JAKARTA,suarakpkcyber.com-Dewan Kehormatan Penyelenggara Pemilu (DKPP) menjatuhkan sanksi pemberhentian sebagai Ketua Komisi Pemilihan Umum (KPU) kepada Arief Budiman. Sanksi ini masih terkait dengan kasus pemberhentian komisioner KPU Evi Novida Ginting Manik.
"Menjatuhkan sanksi peringatan keras terakhir. Dan pemberhentian dari jabatan Ketua KPU kepada teradu Arief Budiman selaku Ketua KPU sejak putusan ini dibacakan," kata Ketua DKPP Muhammad dalam sidang pembacaan putusan secara daring pada Rabu (13/1/2021).

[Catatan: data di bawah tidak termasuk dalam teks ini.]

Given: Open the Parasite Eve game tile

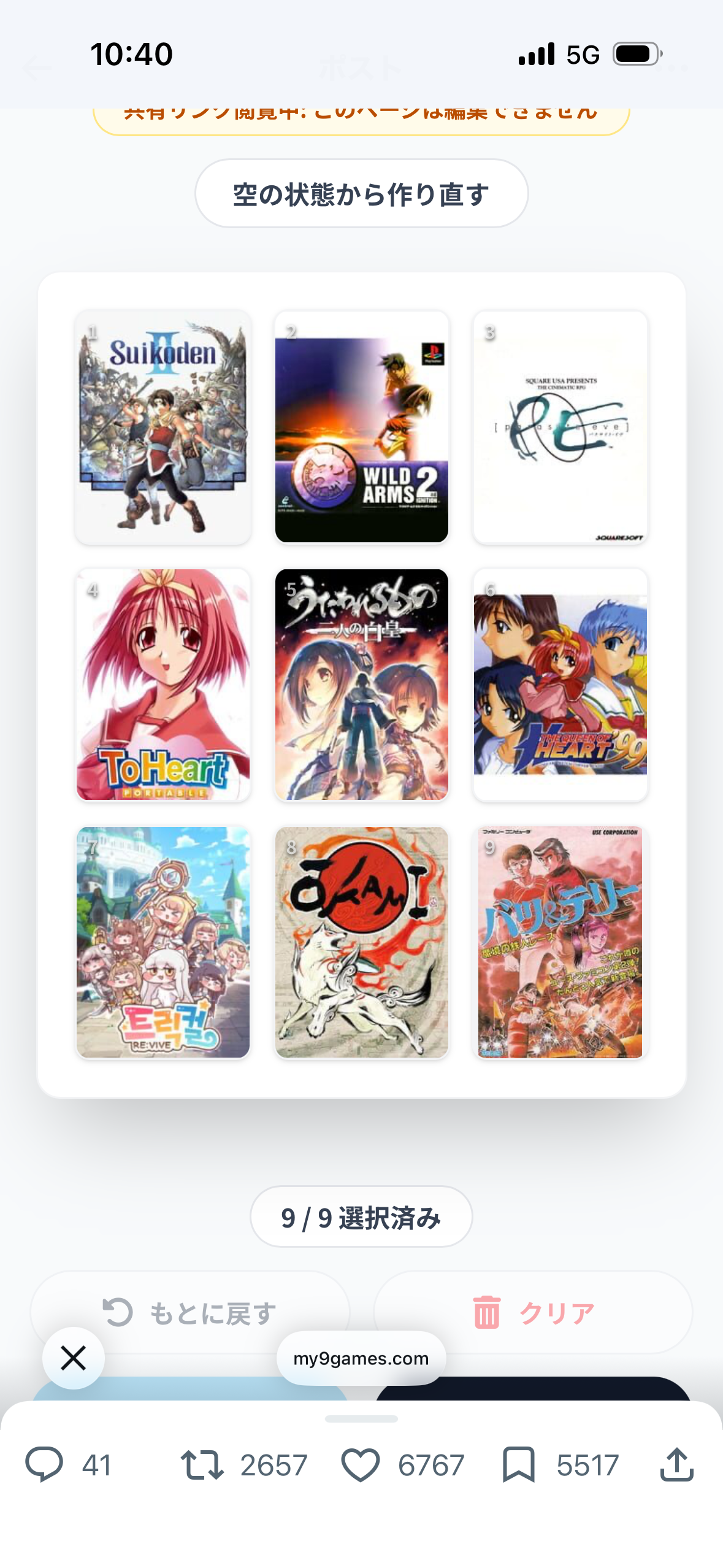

Perkara dengan nomor 123-PKE-DKPP/X/2020 ini merupakan aduan seorang warga bernama Jupri. Perkara ini terkait dengan dalil aduan terhadap Arief yang mendampingi atau menemani anggota KPU RI nonaktif saat itu, Evi Novida Ginting Manik yang telah diberhentikan DKPP pada 18 Maret 2020 untuk mendaftarkan gugatan ke PTUN Jakarta.

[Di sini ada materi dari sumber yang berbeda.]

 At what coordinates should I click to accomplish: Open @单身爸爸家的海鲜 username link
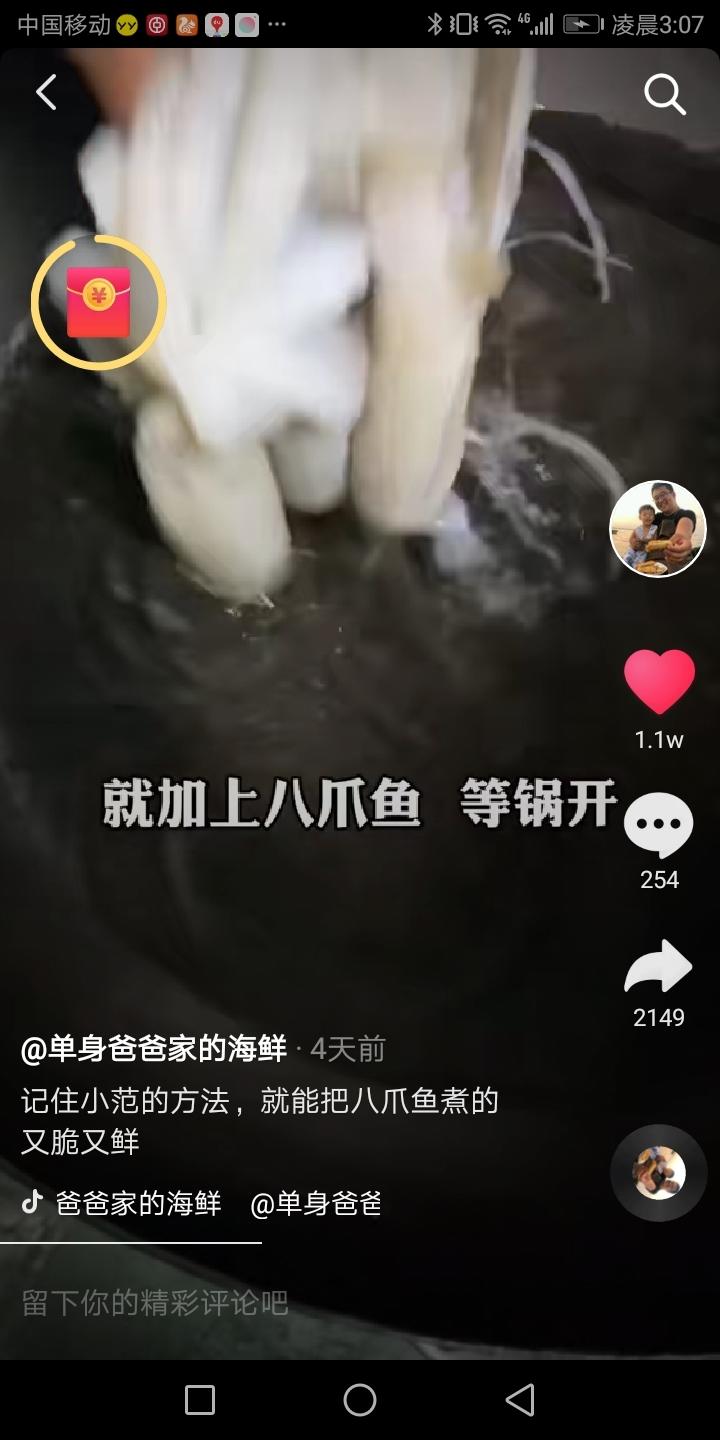(x=153, y=1049)
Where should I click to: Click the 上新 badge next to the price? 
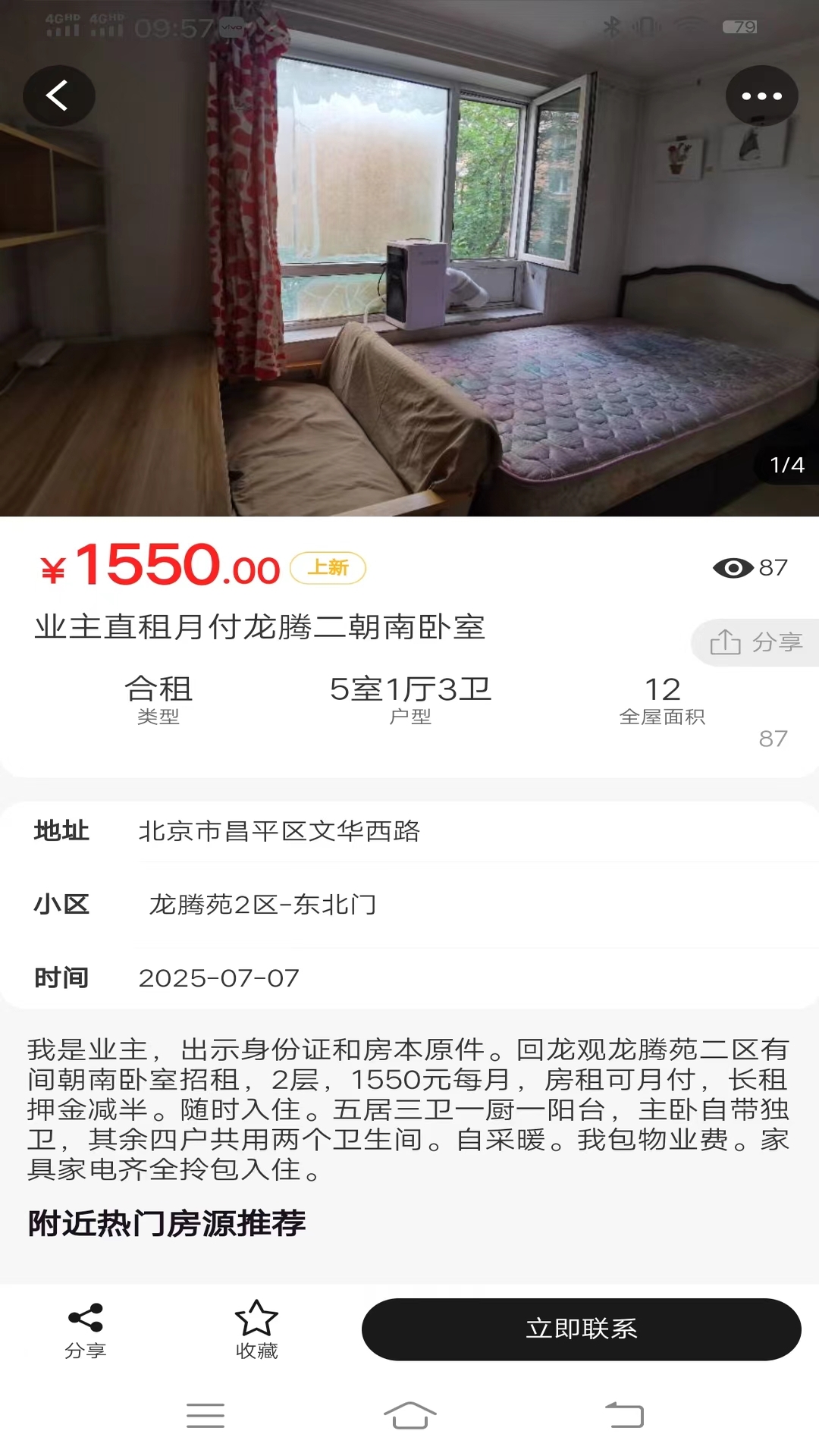click(328, 568)
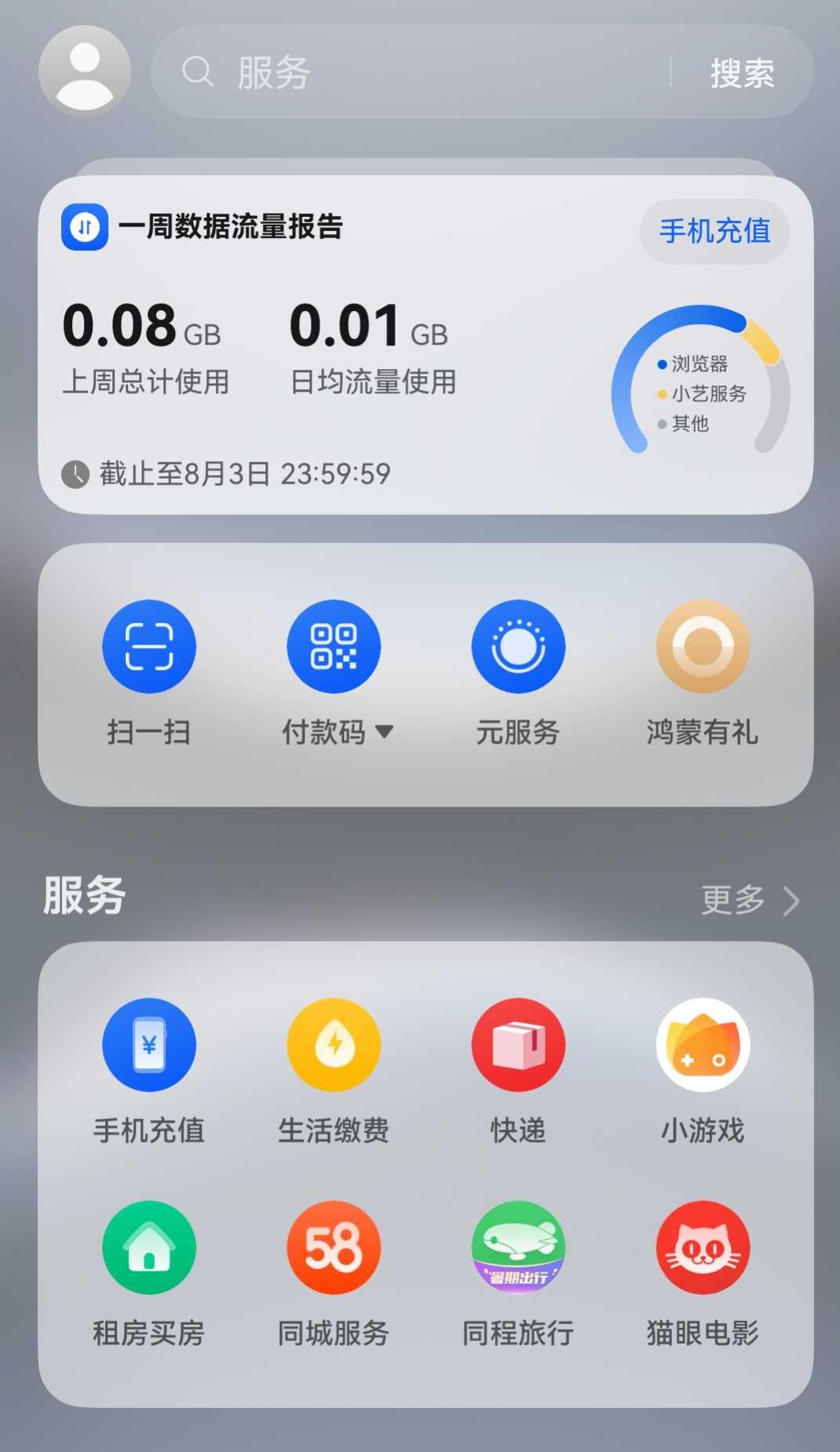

Pengadu juga mendalilkan Arief sebagai teradu yang telah membuat keputusan yang diduga melampaui kewenangannya yakni menerbitkan surat KPU RI Nomor 665/SDM.13.SD/05/KPU/VIII/2020 tanggal 18 Agustus 2020. Surat ini merupakan dasar KPU menonaktifkan kembali Evi sebagai komisioner KPU usai PTUN mengabulkan gugatannya dan Presiden Joko Widodo mencabut Keputusan Presiden (Keppres) pemberhentian Evi.
Menurut Anggota DKPP Ida Budhiarti dalam persidangan, Arief Budiman tidak memiliki dasar hukum maupun etik memerintahkan Evi Novida Manik kembali sebagai anggota KPU RI.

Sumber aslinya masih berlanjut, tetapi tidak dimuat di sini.